The effect of strand configuration on the tensile properties of quadrupled tendon grafts

Purpose: To compare selected biomechanical properties of 4 different quadrupled tendon graft preparations applicable for anterior cruciate ligament reconstruction. Type of Study: Biomechanical investigation in a cadaver model. Methods: Graft strands were arranged in parallel, braided, bolo-plait, and twist configurations. Elongation of the graft was monitored during loading with an infrared optical measurement system, which measured the 3-dimensional position of twelve spherical reflective markers mounted within the camera field.

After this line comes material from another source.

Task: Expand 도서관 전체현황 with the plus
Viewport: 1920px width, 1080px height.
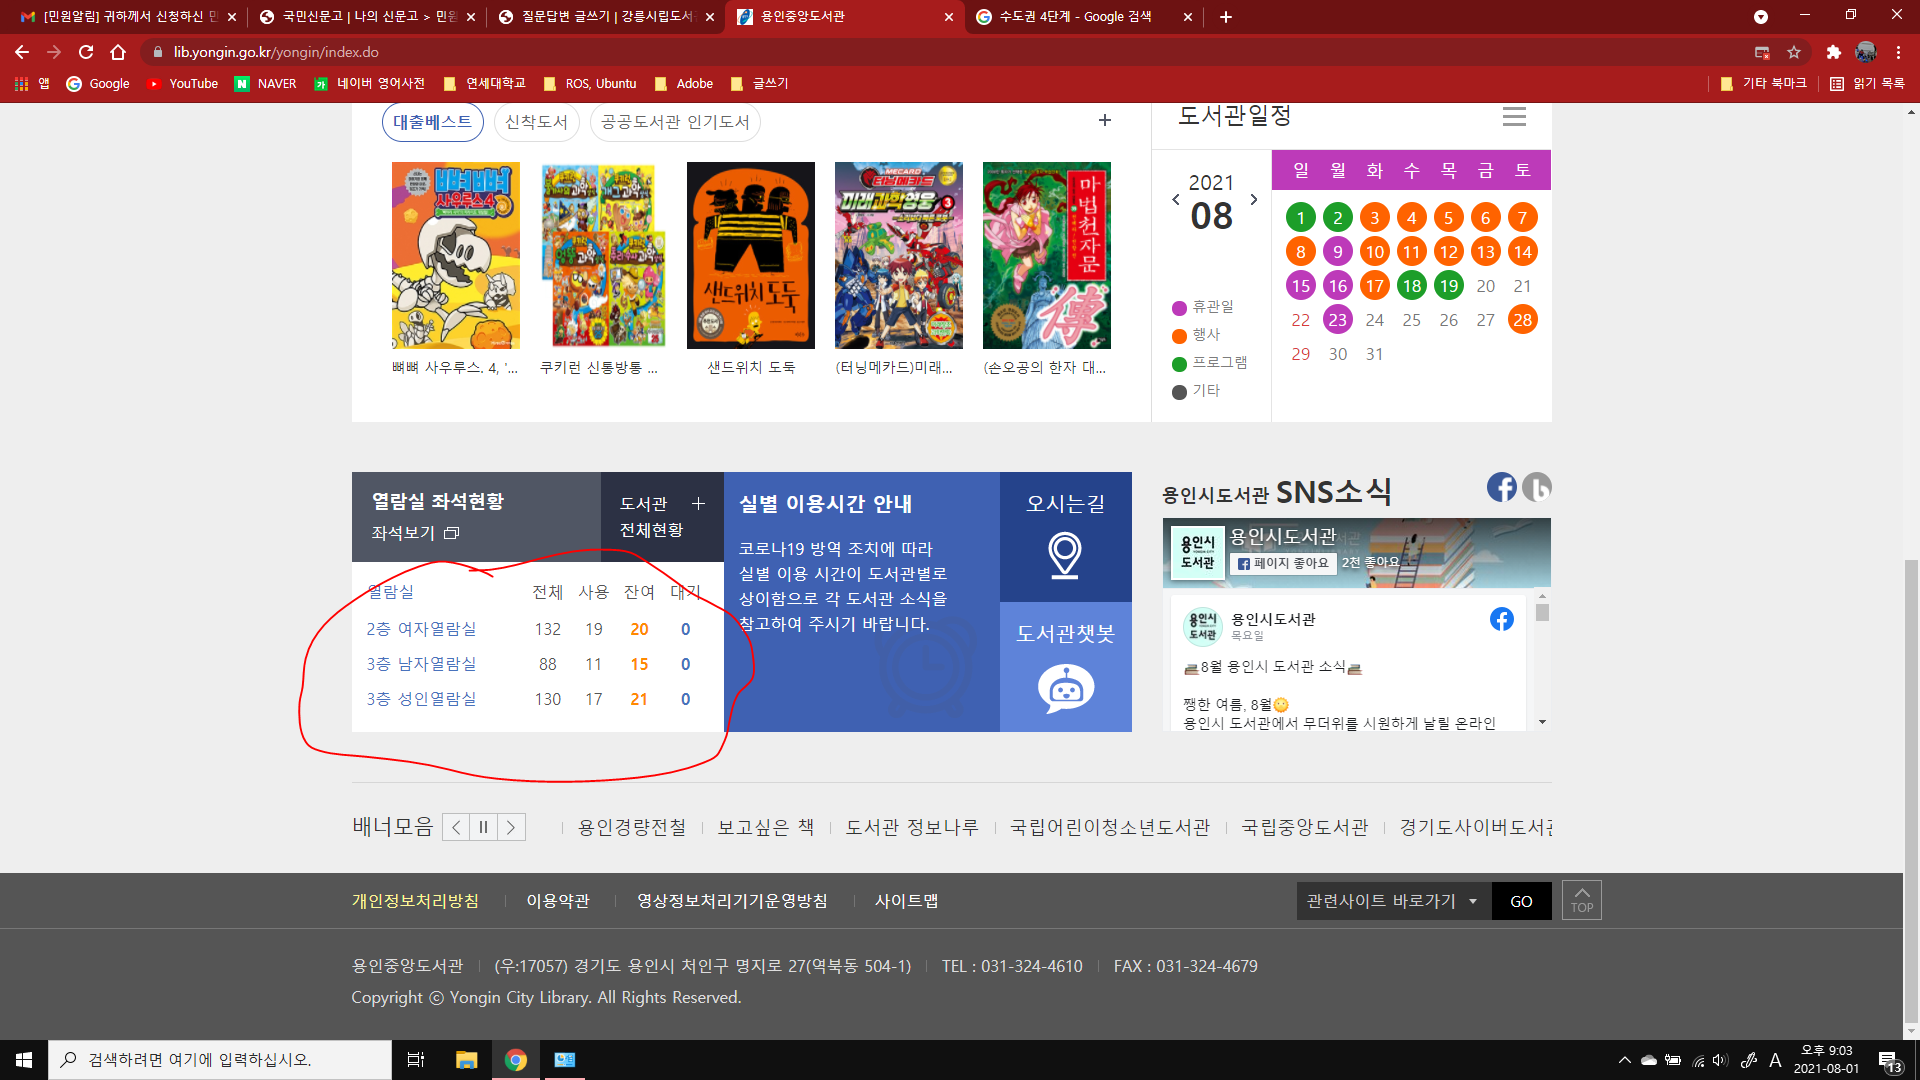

Permanent elongation, stiffness, and ultimate strength of each graft configuration were determined. Results: Permanent graft strain after the first incremental loading cycle was 7.2% in braid, 6.6% in twist, 6.5% in bolo-plait, and 3.3% in parallel constructs (P < .0001). Permanent graft strain after a second incremental loading cycle was 1.2% in bolo-plait, 1.1% in braid, 0.7% in twist, and 0.7% in parallel preparations (P = .0012). Braid and bolo-plait grafts were less stiff than twist or parallel grafts (P < .0001). Differences in failure load were not significant (P = .171). Conclusions: Variation in graft configuration from the conventional, parallel strand pattern lead to increased viscoelasticity and permanent elongation of grafts with repetitive loading. This deficit is expected to cause increased laxity of the reconstructed knee.